Morton, a stocky man with a ruddy complexion and white bushy beard, says he was 19 when he joined the United States Marine Corps after graduating from Kellogg High School in 1943.
He became a machine gunner with the proud First Marine Division. On Easter morning 1945, he was among the thousands of Americans who landed on Okinawa to break the stubborn back of the Japanese ground forces.
It took 82 days to get that ugly job done. The Japanese were burrowed in caves they had dug. American progress was measured in a bloody series of pushes against men willing to die rather than surrender.
Die they did. In droves.
The Japanese body count was an incredible 110,071. Nine Japanese died for every American.
“They were great soldiers and well trained,” says Morton. “Every night they’d rush through our lines with no plans of making it back. They would just try to take out as many of us as they could before being killed.”
Morton remembers the Easter landing as vividly as if he’d watched a video replay a thousand times.
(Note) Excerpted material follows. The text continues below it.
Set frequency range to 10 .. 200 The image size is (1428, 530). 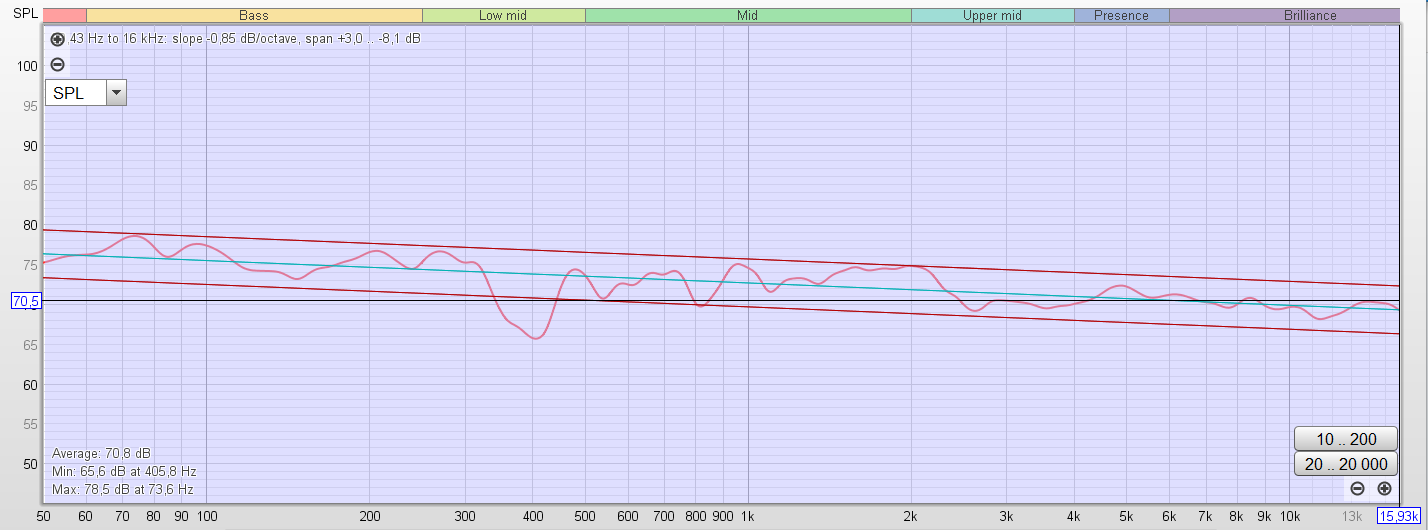click(1346, 439)
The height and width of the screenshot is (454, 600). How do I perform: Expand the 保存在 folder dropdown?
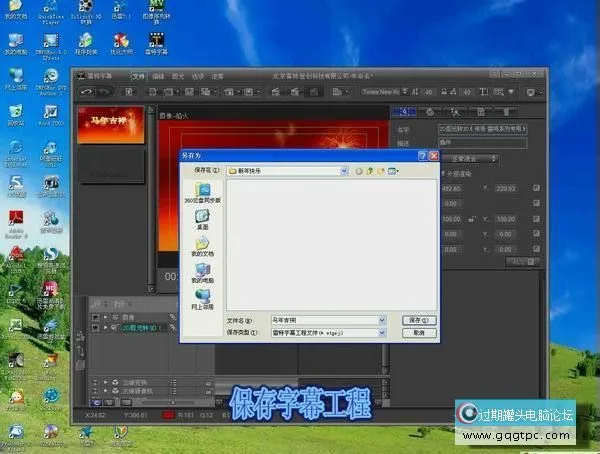[342, 171]
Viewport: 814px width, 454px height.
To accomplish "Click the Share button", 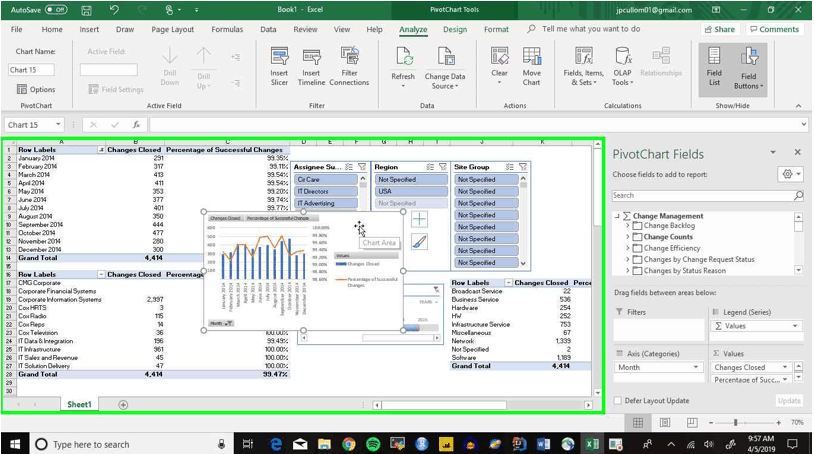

A hasty church service was held on the troop ship before the Marines scrambled down rope netting to board landing craft.
The roar of planes strafing the hills and deafening thunder of artillery were continuous as the young Marines took the beach and dug in. “I was gung-ho, I guess, but never really scared,” says Morton. “When you’re young, you figure maybe the other guy will get killed, but you never think you will.”
The expected heavy resistance never materialized. It was if the chaplain’s prayers for protection were heeded. In his narrow foxhole, Morton cooked his Easter dinner of C-rations and waited.
“It felt like we walked into a trap.” Okinawa, other Marines claimed, was “the screwiest damned place in the Pacific.”
It was odd. They were on a skinny island 60 miles long and 20 miles wide yet couldn’t find 200,000 Japanese soldiers. The enemy, however, was concentrated in the southern end. They struck in force on April 6.
Within hours, six American ships went down along with 135 kamikaze pilots.
Morton lost a good friend during the siege of Okinawa. George DeJanovich, a Kellogg High graduate who had joined the Marines with Morton, was shot and killed on May 5. Like Morton, DeJanovich was a machine gunner.
Morton and DeJanovich chanced into each other the day before he died. They talked mainly about going home. “Then I heard he’d been killed,” says Morton. “It was so sad.”
Morton had his own close call. Eating lunch on May 6, he was hit in the back by a mortar burst of shrapnel. He spent over a month in a hospital, then helped finish the battle.
After the war, Morton returned to Idaho and Thelma, the high school sweetheart he had married before enlisting. The couple, married 53 years, raised two daughters and a son.
He still carries a souvenir from Okinawa: a dime-sized chunk of shrapnel in his lower back that surgeons say is too deep to remove. “It hurts all the time,” says Morton. “Never lets up.”
Yet Thelma says her man is easygoing despite the pain. Often joking with each other, she threatens to cook him an Easter dinner of franks and beans in tribute to his war days.
“If she does,” counters the ex-machine gunner, laughing, “I’ll dig a foxhole in the back yard and eat it out there.”